Following last year’s tour supporting Shame and Priests, Gurr returned to London for their biggest headline date in the capital yet, delivering an impressive sold-out show at The Lexington last Tuesday. 

Berlin “first wave gurrrlcore” duo Gurr have been quietly amassing a hugely respectable list of fans. Andreya Casablanca and Laura Lee first started turning heads in 2016 and ‘17 with the release of debut album In My Head along with a rip-roaring live show. Last year’s She Says EP showed a darker, more mature side to the duo, constructing some wonderfully heartbreaking indie-pop ditties compared to earlier, more amusing moments such as ‘Rollerskate’ or ‘Computer Love’ from their debut.

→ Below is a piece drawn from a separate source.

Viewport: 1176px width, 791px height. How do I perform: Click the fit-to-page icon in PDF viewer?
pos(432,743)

However, despite the band’s more considered approach to their latest record, Gurr still find a balance between their fun sense of humour and more serious moments when it comes to their biggest London headline show to date. For instance, Gurr begin in accordance with last year’s EP and its opening one-two punch of the title track ‘She Says’ and ‘Bye Bye’, both of which perfectly exemplifies the band’s current sound. Then, to get the sold-out crowd fully on board, they stroll into a verse-chorus of Gwen Stefani’s ‘Hollaback’ before seamlessly running into the aforementioned ‘Rollerskate’.

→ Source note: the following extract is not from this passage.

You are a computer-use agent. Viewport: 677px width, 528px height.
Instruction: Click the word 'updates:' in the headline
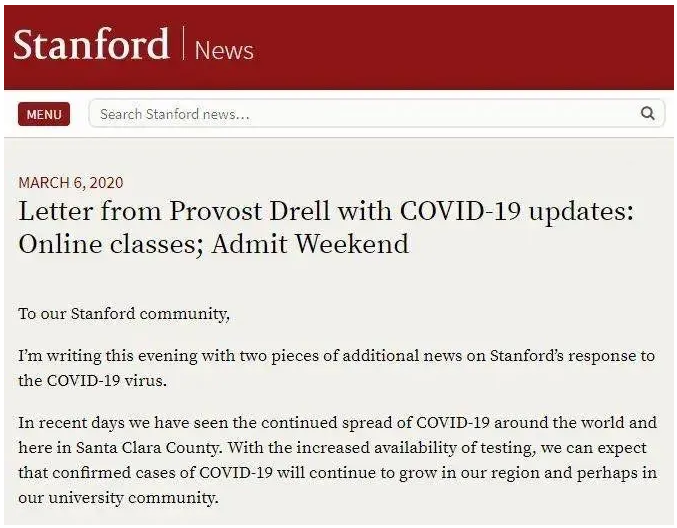pyautogui.click(x=581, y=212)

Gurr sit somewhere between The B-52’s ironic surf-pop, 90’s atmospheric indie-rock and Bikini Kill’s riot grrrl movement; Casablanca often reminds one of Kathleen Hanna or Nina Hagen, especially when free of her guitar in set closer ‘In My Head’. They also live an interesting double life unlike many other bands in current times, functioning as a hyped underground band in the UK and US, while being massively popular in their native Germany. Part of that balance is achieved by singing in both English and German, such as on the gorgeous ‘Zu Spät’ (“too late”) or ‘Walnuss’ (“walnut”). When given the option, the largely English-crowd show their support for the German versions of the songs.

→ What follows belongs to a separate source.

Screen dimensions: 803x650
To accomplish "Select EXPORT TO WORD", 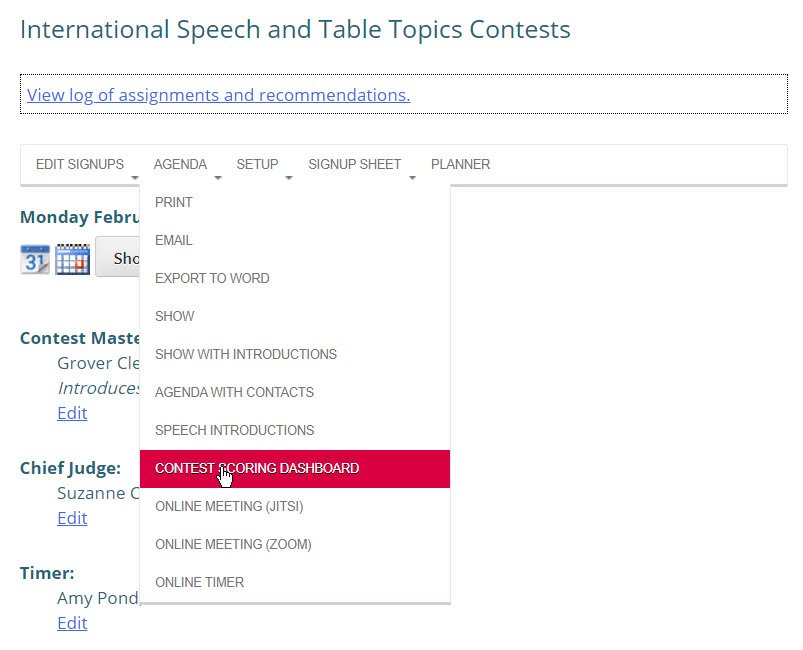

Towards the set’s climax, Gurr perform a stunning, stripped-down version of their biggest single ‘Moby Dick’, before delivering a rather special version of Blur’s ‘Beetlebum’. The duo released the cover as a single at the back end of last year, and have been performing it elsewhere, however, performing the Brit-pop classic in its city of origin felt particularly special, and it is painted all over Lee and Casablanca’s faces. For the encore, Gurr play stand-alone single ‘Hot Summer’ before closing on an energetic rendition of arguably their best song, ‘#1985’. It is a fantastic performance notably enjoyed by crowd and band alike and it’s exciting to see this genuinely great band on the rise.